Looking into buying a R33 GTS - T.
21 years old 2 years no claims, been quoted £2500 from Adrian flux. Surprised I'd even get insured to be fair but that's around the price I'm willing to pay.
Tried A-plan, direct line (wouldn't insure me) waiting to hear back from green light and admiral.
Any other insurance companies that I could try? And has anyone had any experience with Adrian flux? 
Cheers Rob.


----------



## Saifskyline (May 19, 2013)

Hey Rob, have to tried Elephant? check out their online website for a price should be cheaper I think. 

Also try Sky


----------



## Adrian Flux Insurance Services (Nov 1, 2010)

Hi,
I'm glad we were able to offer you a competitive premium.

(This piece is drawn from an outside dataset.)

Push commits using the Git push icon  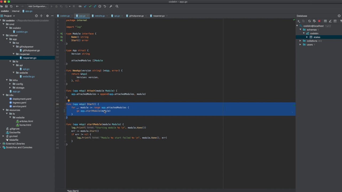pyautogui.click(x=95, y=6)
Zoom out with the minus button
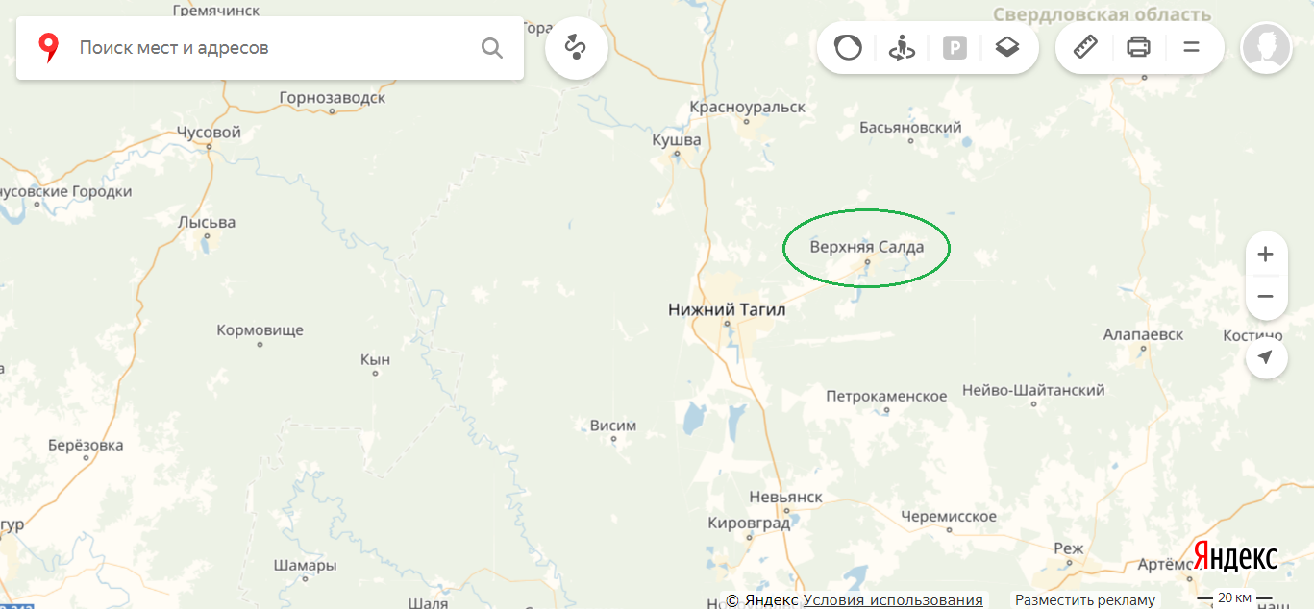 tap(1266, 297)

If you have any questions or ever need any help with insurance then please feel free to drop me a line.
Regards,
Dan.


----------



## MS33 (Jun 27, 2007)

Try Classicline insurance, I'm quite a bit older, but, I pay £340 inc agreed value, like for like parts, all mods declared.. They've always come out on top against all other companies.


----------



## LiamGTR (Nov 26, 2006)

Willing to pay £2,500 for car insurance!?!? For the sake of it, get a quote on a R32 GTR as well..?


----------